Page MenuHomePhabricator

[X86][Costmodel] `getReplicationShuffleCost()`: promote 16 bit-wide elements to 32 bit when no AVX512BW
ClosedPublic

Authored by lebedev.ri on Wed, Nov 10, 1:16 PM.

Details

Summary

The basic idea is simple, if we don't have native shuffle for this element type,
then we must have native shuffle for wider element type,
so promote, replicate, demote.

I believe, asking getCastInstrCost(Instruction::Trunc is correct semantically,
case in point trunc <32 x i32> to <32 x i8> aka 2 * ZMM will naively result in
2 * XMM, that then will be packed into 1 * YMM,
and it should count the cost of said packing,
not just the truncations.

Diff Detail

Event Timeline

lebedev.ri created this revision.Wed, Nov 10, 1:16 PM
lebedev.ri requested review of this revision.Wed, Nov 10, 1:16 PM

(i cross-checked with my original sanity check from https://reviews.llvm.org/D113350?id=385758, and it is happy with the logic.)

lebedev.ri added a reviewer: spatel.

NFC, use Eff prefix for potentially-promoted types, not Shuf.

And make diff nicer by using recursion.

lebedev.ri edited the summary of this revision. (Show Details)Wed, Nov 10, 3:08 PM

Assuming the direction makes sense, all the remaining changes after this are trivial (specifying the working elt ty to promote to).

Can you give more examples of the bad cast costs? trunc <32 x i32> to <32 x i8> -> https://wide.godbolt.org/z/Y3rznPEnY seems to be OK

lebedev.ri added inline comments.Fri, Nov 12, 10:05 AM
llvm/test/Analysis/CostModel/X86/shuffle-replication-i16.ll
170–173

Worse than scalarization cost

351–355

Worse than scalarization cost

442–446

Worse than scalarization cost

533–537

Worse than scalarization cost

Can you give more examples of the bad cast costs? trunc <32 x i32> to <32 x i8> -> https://wide.godbolt.org/z/Y3rznPEnY seems to be OK

I wasn't actually saying that trunc <32 x i32> to <32 x i8> is bad, i was only describing that the cost should include not only the extensions/truncation, but vector extractions/insertions.

Can you give more examples of the bad cast costs? trunc <32 x i32> to <32 x i8> -> https://wide.godbolt.org/z/Y3rznPEnY seems to be OK

Do you want me to produce standalone snippets (just sext/trunc) from these examples, and update llvm/test/Analysis/CostModel/X86/extend.ll test coverage?
Do we consider these to be blockers? Note that in reality X86TTIImpl::getReplicationShuffleCost() will mostly only be asked about i1 elt type.

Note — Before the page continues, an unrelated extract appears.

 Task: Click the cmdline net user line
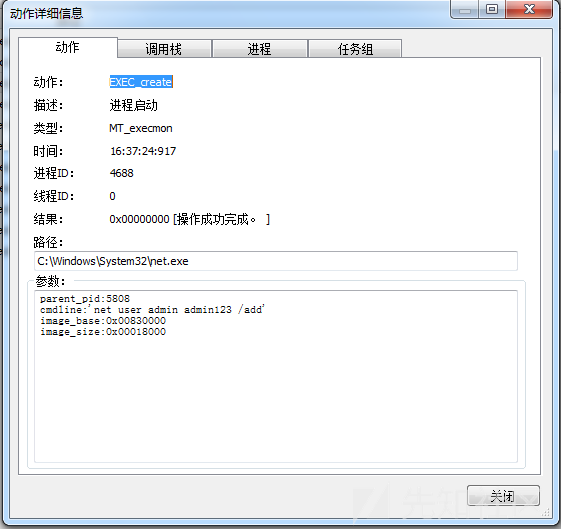(x=152, y=309)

Can you give more examples of the bad cast costs? trunc <32 x i32> to <32 x i8> -> https://wide.godbolt.org/z/Y3rznPEnY seems to be OK

Do you want me to produce standalone snippets (just sext/trunc) from these examples, and update llvm/test/Analysis/CostModel/X86/extend.ll test coverage?
Do we consider these to be blockers? Note that in reality X86TTIImpl::getReplicationShuffleCost() will mostly only be asked about i1 elt type.

Fixed in D113842.

Rebased after D113842 - now all costs (at least the ones tested here :)) are improvements.
I believe this is now trivial.

lebedev.ri edited the summary of this revision. (Show Details)Sun, Nov 14, 7:46 AM
RKSimon added inline comments.Sun, Nov 14, 7:47 AM
llvm/lib/Target/X86/X86TargetTransformInfo.cpp
3666–3668

Could we avoid so much multi-line splill is we just renamed 'Replicated' to 'Dst'?

RKSimon added inline comments.Sun, Nov 14, 7:49 AM
llvm/lib/Target/X86/X86TargetTransformInfo.cpp
3645

I assume 'Eff' is short for effective? But we talk about it in terms of promotion - can you use a consistent term, I don't mind which.

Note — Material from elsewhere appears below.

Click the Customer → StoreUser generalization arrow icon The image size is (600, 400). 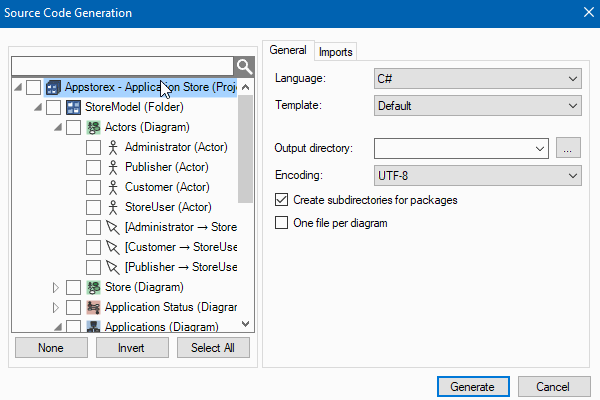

lebedev.ri marked an inline comment as done.

s/Replicated/Dst/

llvm/lib/Target/X86/X86TargetTransformInfo.cpp
3666–3668

Looks a bit more compact, yes.

lebedev.ri marked an inline comment as done.

s/Eff/Prom/

llvm/lib/Target/X86/X86TargetTransformInfo.cpp
3645

Hmm, it does not seem any different to me, but okay.

RKSimon accepted this revision.Sun, Nov 14, 8:49 AM

LGTM - but please do the Replicated -> Dst rename as NFC pre-commit

This revision is now accepted and ready to land.Sun, Nov 14, 8:49 AM

LGTM - but please do the Replicated -> Dst rename as NFC pre-commit

Will do, thank you for the review!